Over-expression of ZmOSCA2.4 in Arabidopsis enhances plant tolerance to drought stress. (A) Quantitative RT-PCR analysis of ZmOSCA2.4 expression in transgenic Arabidopsis.Col-0 is wild type, and L1–L4 are ZmOSCA2.4 transgenic lines; (B) one-week-old seedlings were transferred and grew for 3 days on MS medium supplemented with 300 mM Mannitol; (C) the relative fresh weight of ZmOSCA2.4 transgenic Arabidopsis and Col-0 under 300 mM Mannitol. Fresh weight in the picture represents three plants of each material; (D) O-OSCA represents ZmOSCA2.4 transgenic Arabidopsis containing L1–L4. Col-0 and O-OSCA plants were exposed for a period of six to eight days of drought (DOD). The plants were then rewatered for three days (R3D) and photographed; (E) statistical analysis of chlorophyll content of leaves of wild-type (Col-0) and transgenic lines (O-OSCA2.4) treated with drought for six days, eight days, and rewatering for 3 days; (F) measurement of proline content in leaves of wild-type (Col-0) and transgenic lines (O-OSCA) treated with drought for six days, eight days, and rewatering for three days. Mean values and standard errors were shown from three independent experiments. T tests for equality of means demonstrated that there was very significant difference between wild type (Col-0) and transgenic lines (** p value < 0.01).

Figure 9

Analysis of drought tolerance-associated and senescence-associated genes expression. (A) Levels of MYB44 (At5g67300), DREB2A (At5g05410) and NCED3 (At3g14440) mRNA were determined relative to ACTIN2 (At3g18780) using qRT-PCR. These genes are associated with drought stress; (B) levels of SAG12 (At5g45890), WRKY6 (At1g62300), and BFN1 (At1g11190) mRNA were determined relative to ACTIN2 (At3g18780) using qRT-PCR. Those are senescence-associated genes.
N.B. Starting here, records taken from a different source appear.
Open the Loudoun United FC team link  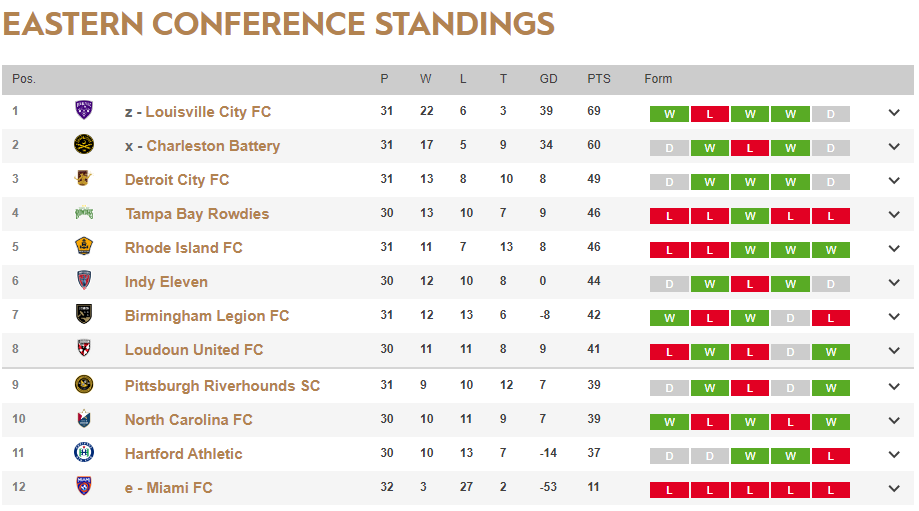tap(194, 350)
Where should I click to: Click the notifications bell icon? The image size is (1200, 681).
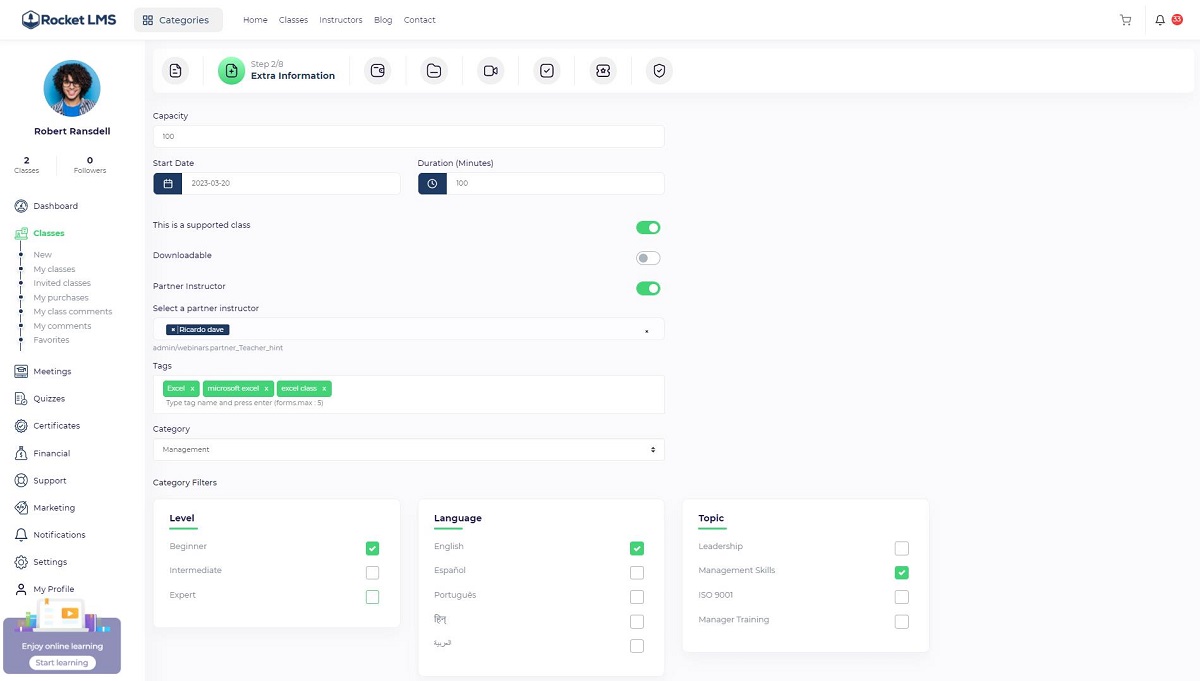coord(1161,20)
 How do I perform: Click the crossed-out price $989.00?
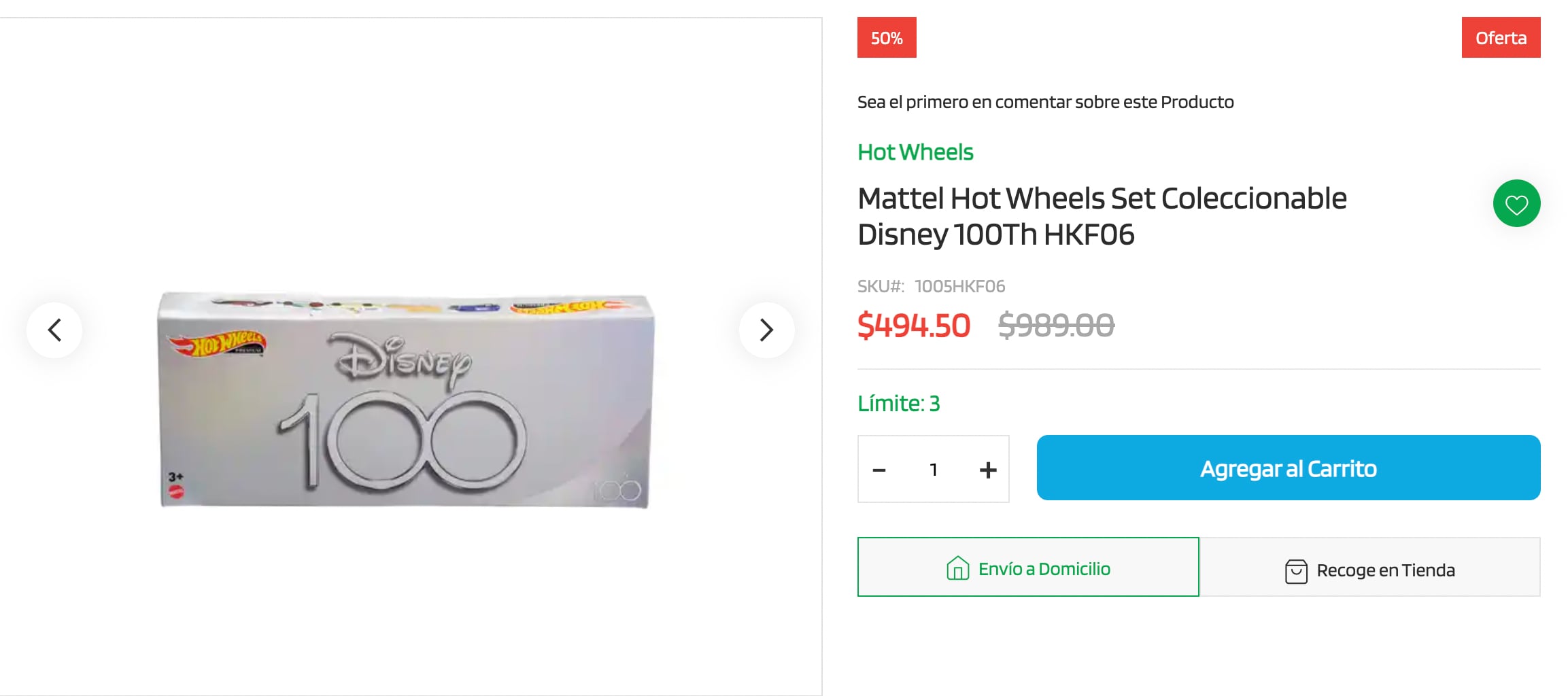tap(1056, 326)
Data represent at least three independent experiments using RNA extracted from leaves of Col-0 and ZmOSCA2.4 transgenic Arabidopsis (L1–L4) subjected to eight days of drought. Statistically significant differences (* p < 0.05) are represented by an asterisk.

Figure 10

ZmOSCA2.4 was regulated by miR5054 under drought stress and rewatering. (A) ZmOSCA2.4 and miR5072 expression patterns in transcriptome and small RNA sequencing. The leaves of the three-leaf stage were stressed for 60 h and 96 h by PEG, and rewatering for 3 days denoted as T60, T96, and TR3d, and the control groups were named CK60, CK96, and CK3d, respectively. Quantification of ZmOSCA2.4 and miR5072-3p expression levels were estimated using FPKM and TPM values, respectively. The FC in log2FC.CK60 vs. T60 is a fold change, which is the ratio of the expression between the CK60 sample and T60. It is log2FC after taking the base 2 logarithm; the same as log2FC.CK96 vs. T96 and log2FC.CK3d vs. TR3d; (B) relative expression of ZmOSCA2.4 and miR5072 under PEG treatment at 0 h, 4 h, 12 h, 24 h, and 36 h. Data represent at least three independent experiments using RNA extracted from leaves of PEG treatment at 0 h, 4 h, 12 h, 24 h, and 36 h.